Toutefois, l'article 1104 du Code civil, prévoit une définition plus sévère du contrat aléatoire. Ce texte vise la chance de gain ou de perte pour chacune des parties. Cette conception de l'aléa « partagé » semble avoir fait l'unanimité de la doctrine(4), et de quelques décisions de justice(5), qui considèrent que ces conventions ne sont pas de véritables contrats d'assurance dans la mesure où la notion d'aléa pour la compagnie d'assurance, n'existe pas.
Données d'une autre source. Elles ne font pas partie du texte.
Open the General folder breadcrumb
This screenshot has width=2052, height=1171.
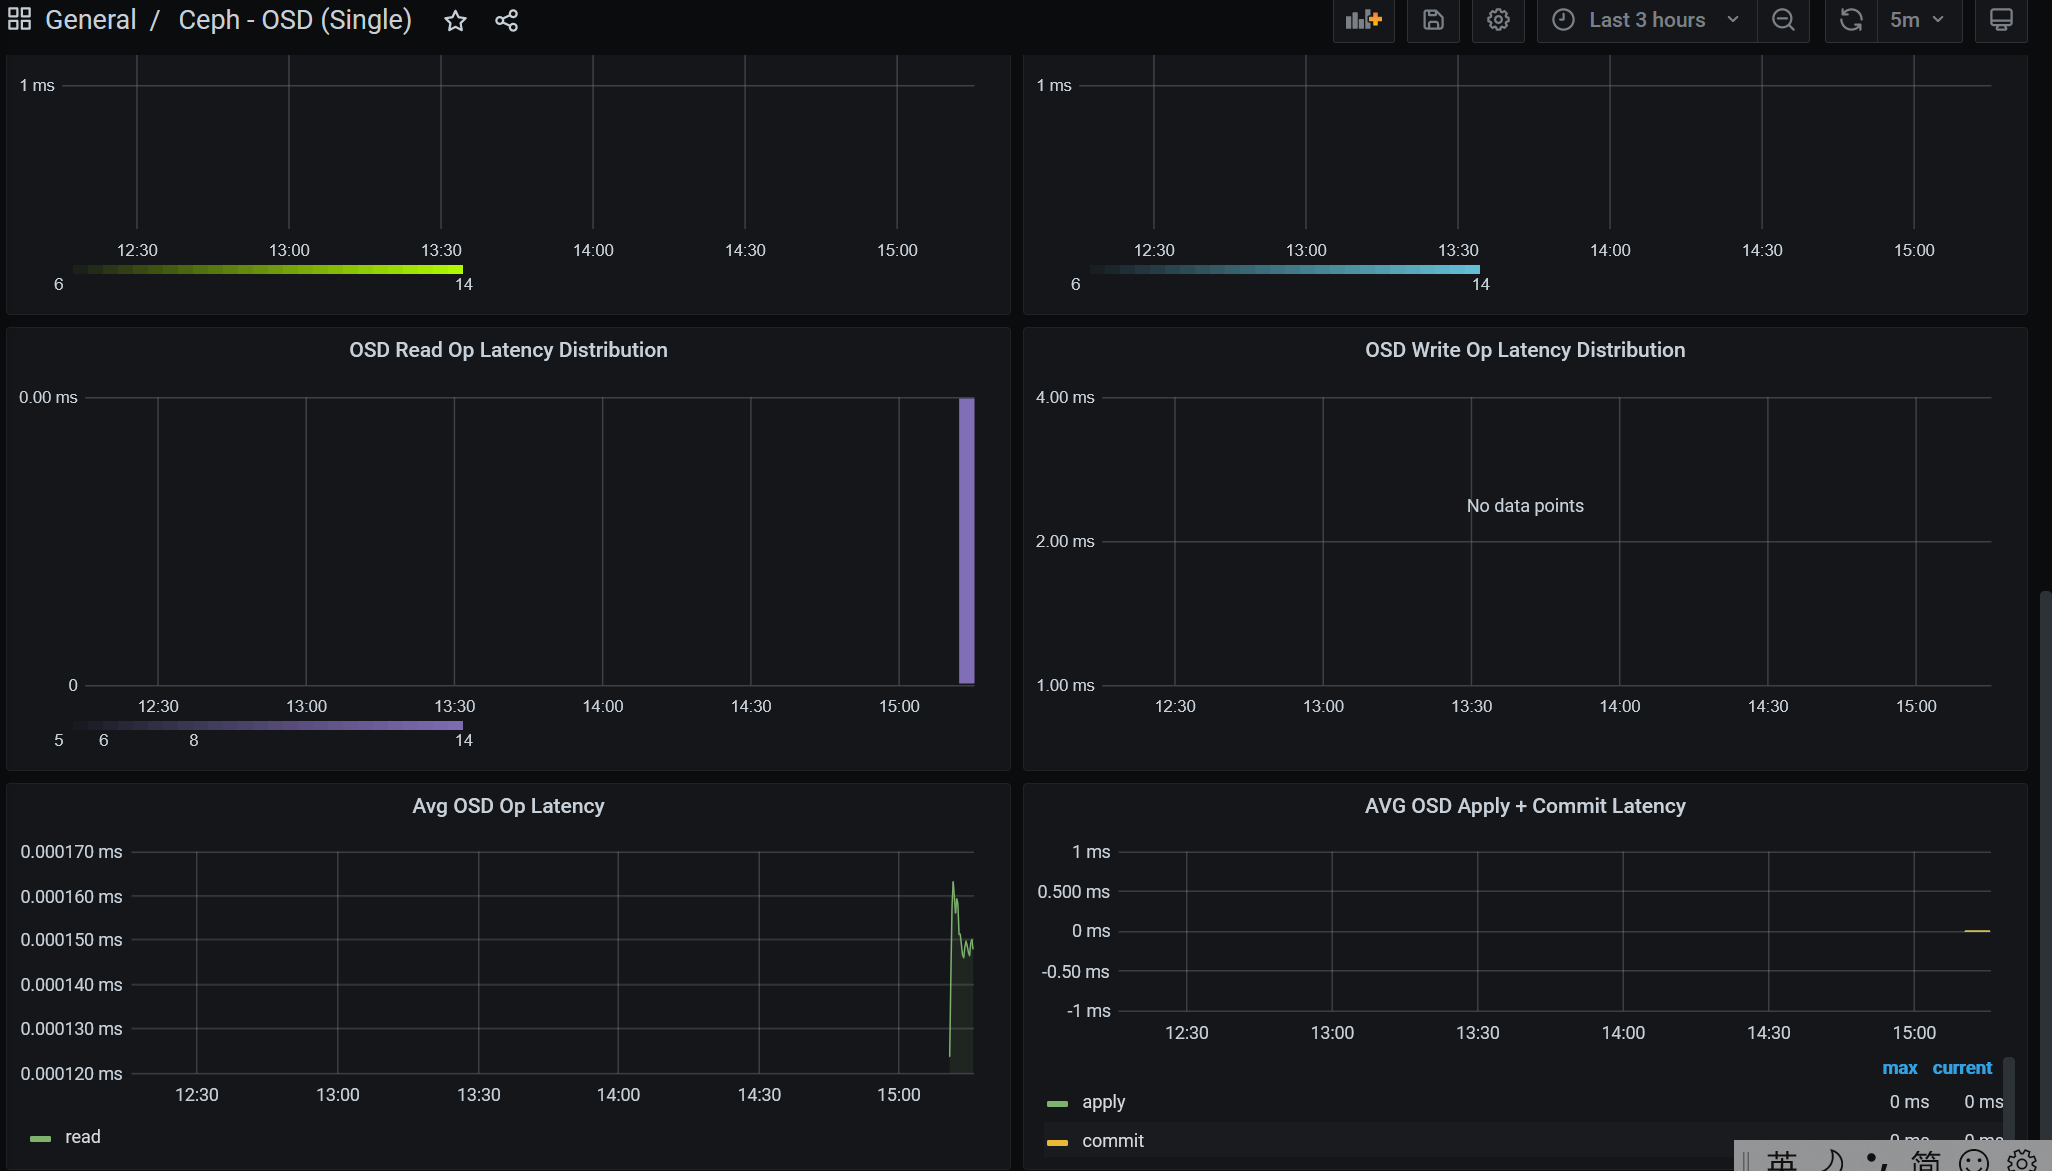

Il s'agirait purement et simplement d'un contrat de capitalisation dont la finalité n'est autre qu'une gestion optimale de l'épargne.

8. Les termes de ce débat ayant mobilisé les plumes les plus autorisées sur la question de l'existence ou non de l'aléa dans le contrat moderne d'assurance-vie a, semble-t-il, pris fin par un arrêt de la Cour de cassation du 23 novembre 2004 ayant tranché dans le sens de la qualification de l'assurance sur la vie : « Le contrat d'assurance dont les effets dépendent de la durée de la vie humaine comporte un aléa au sens des articles 1964 du Code civil, L. 310-1, 1 et R. 321-1, 20 du Code des assurances et constitue un contrat d'assurance sur la vie »(6).
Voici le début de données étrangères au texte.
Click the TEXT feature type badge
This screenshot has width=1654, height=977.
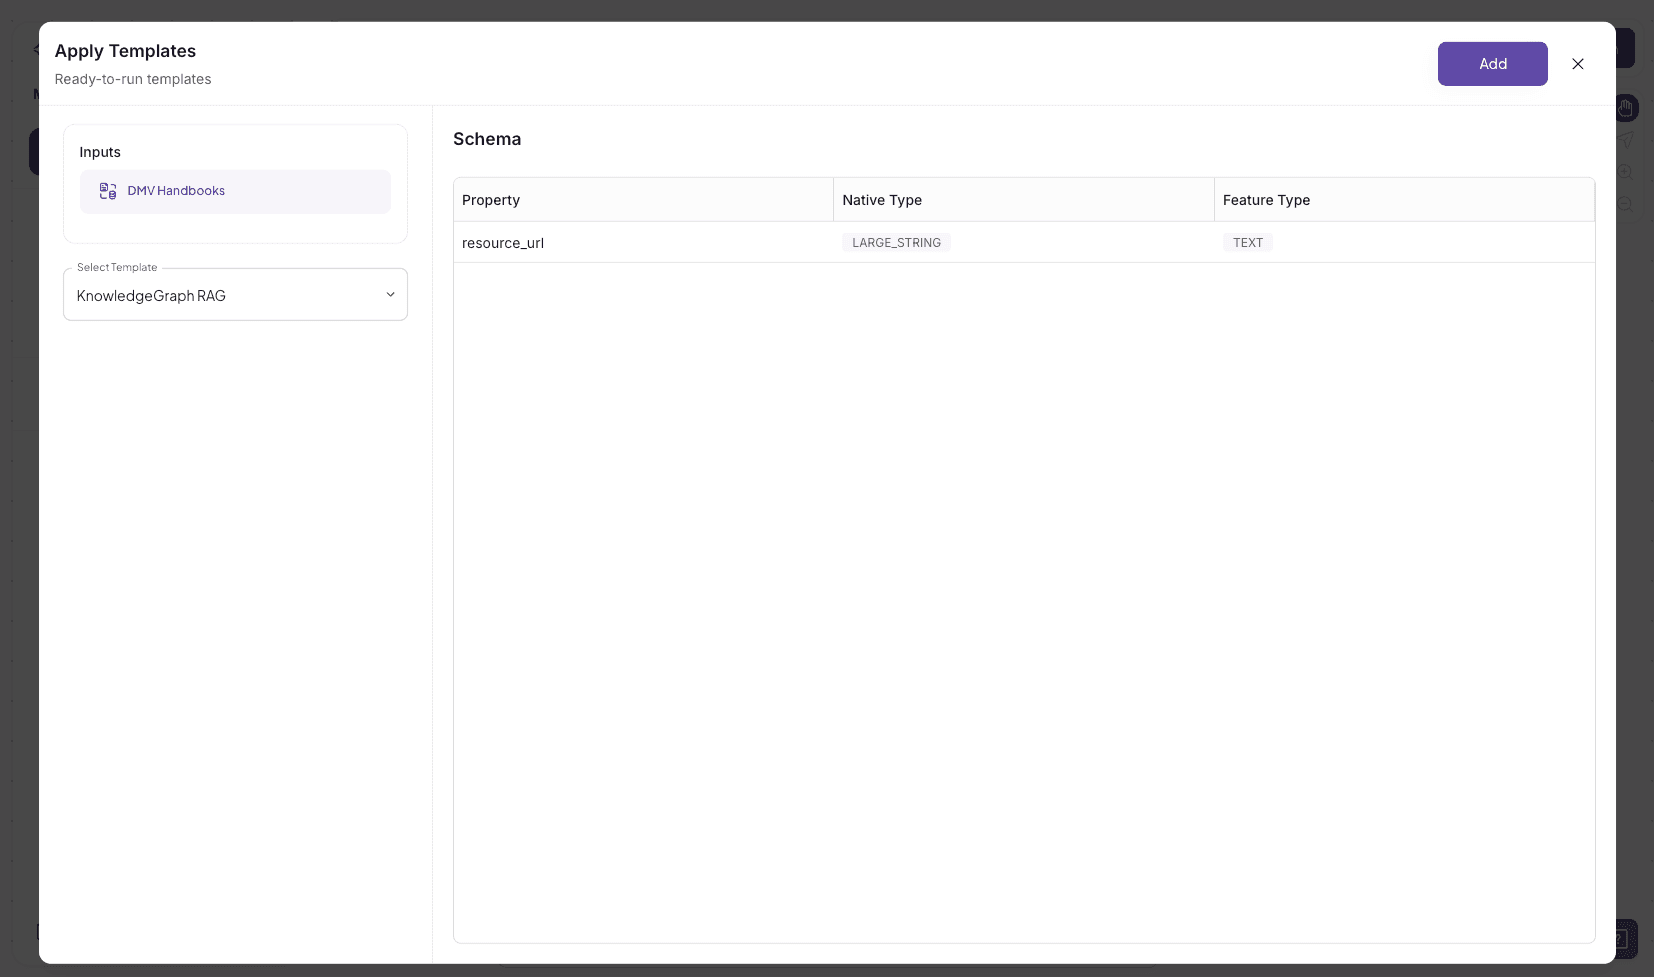pos(1247,242)
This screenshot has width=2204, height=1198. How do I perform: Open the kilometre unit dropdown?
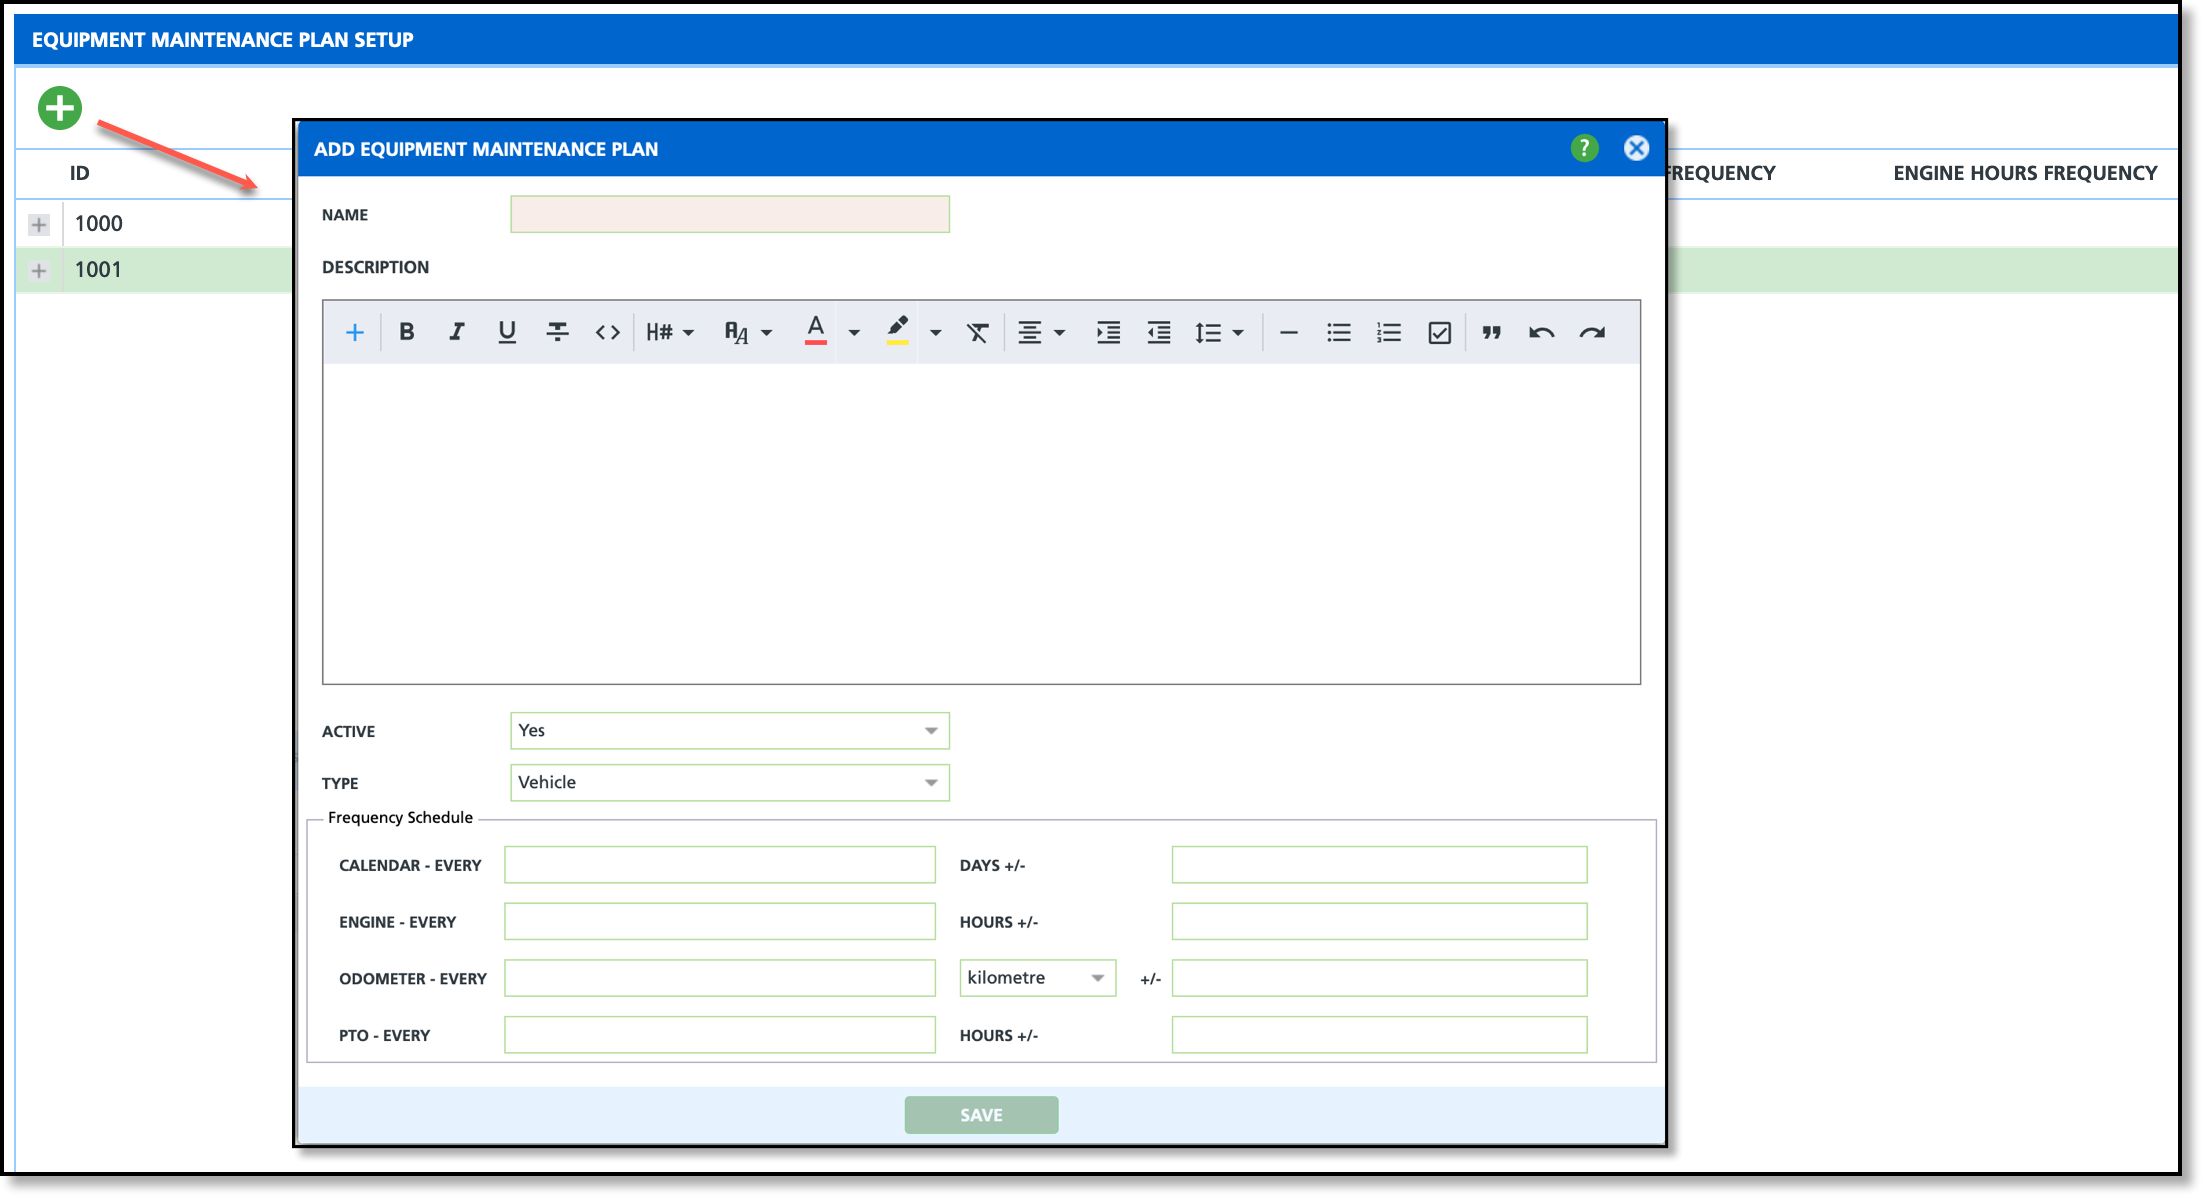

Dans cette espèce, bien que la Cour Suprême se soit exprimée sur l'existence de l'aléa en tant que paramètre fondamental de l'existence du contrat d'assurance litigieux, elle s'est dispensée d'en fixer les contours. « Lorsque l'on pèse les enjeux de la qualification sur le régime juridique applicable à l'assurance-vie souscrite, on ne saurait se satisfaire d'un tel aléa, synonyme en la matière d'insécurité juridique…(7) ».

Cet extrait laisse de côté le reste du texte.